Effective Bandwidth is the fraction of the real Bandwidth you get to use for your stuff - the content you want to see, transmit, or use - read streaming video from hulu.com. The more non-Content characters in the Protocol [read XML] used to encode your 'stuff', the lower your Effective Bandwidth. [You pay for Real Bandwidth, but you Get Effective Bandwidth - it's kind of like sales tax or Net Income after Income Tax]

Information Theory studies how to transmit Information in the presence of Noise. It turns out that you can always get your message across accurately - most of the time - if you use a fancy enough code. A Code takes a simple message and adds a lot of extra bits which allow the receiver to tell if the message was messed up [received a 0 where there should have been a 1] and to reconstruct it. When you have more noise, you have to add more reconstruction bits. That makes the message longer. So Information Theory says - if you want reliable communication, you have to allocate some of your Bandwidth to these reconstruction bits - called Redundancy - so that your Effective Bandwidth is lower than your actual Bandwidth.

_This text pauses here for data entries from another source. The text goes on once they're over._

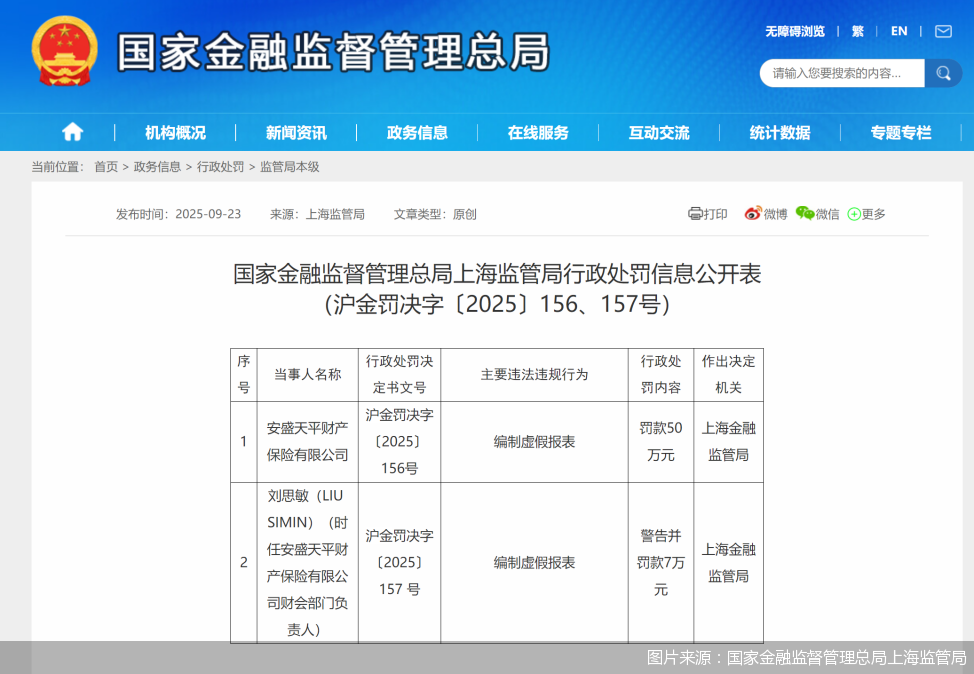Viewport: 974px width, 674px height.
Task: Share via the WeChat icon
Action: click(x=805, y=214)
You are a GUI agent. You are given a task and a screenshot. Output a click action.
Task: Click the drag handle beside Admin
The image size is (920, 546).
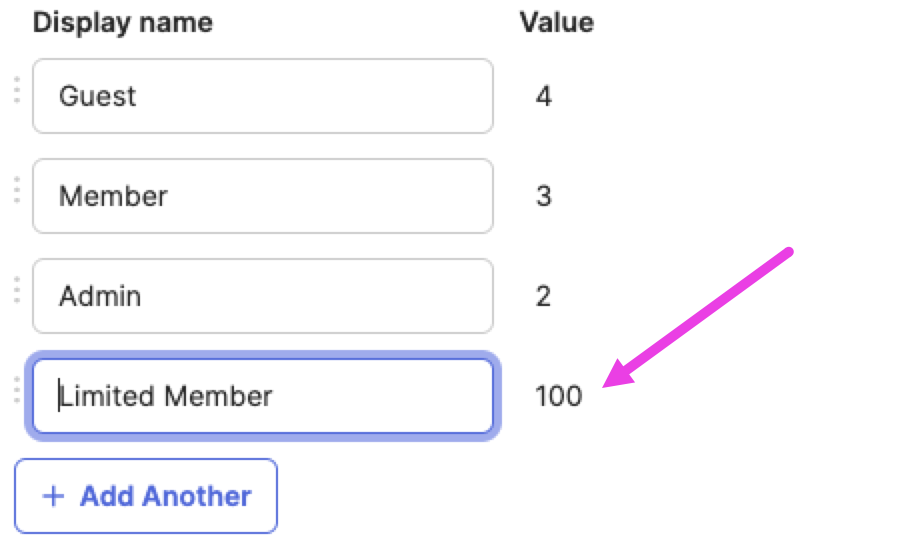coord(17,290)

Now let's apply this to XML.

XML adds extra stuff to create a rigid structure for you message. This has Nothing to do with Information Theory because XML is transferred over TCP - which is a Lossless Protocol - meaning that, if the message gets there At All, it's guaranteed to be OK. There's No Noise on TCP. [The TCP protocol has already eaten up the Bandwidth required by Information Theory to get your 'stuff' to you]

The XML extra stuff is there so computer programs can easily parse the message and use it's Content once it gets there.

XML's 'extra stuff' shares the Same Bandwidth as the Content inside the XML message.

I ask you: what's more important: the Content or the 'extra stuff'?

Personally, I think the 'extra stuff' should be as small and efficient as possible so we can use as much of the Bandwidth for Content.

W3 must think that the 'extra stuff' is more important than content because they make their protocols as bulky as they can.

Don't believe me? go to www.w3.org and read some of their specs - try name spaces or the RDF spec or just about anything. All Structure with minimal space for Content.

Why do we put up with this?

How can you screw up XML?

XML is about the simplest thing around. How can you screw it up?

I'm writing some metadata-extraction-from-image code and started looking at Adobe's XMP.

XMP is written using the W3's RDF spec - [almost wrote RDF framework, but that would then be Resource Description Framework framework (RDF2), which might not be the same thing].

RDF defines a 'Framework' for writing machine parseable statements of the form:

Tim has a bike.

RDF calls:

  • Tim the subject

  • has the predicate

  • bike the object
It makes you write URI's for both the subject and predicate - and have translation syntax between real words and the URI's.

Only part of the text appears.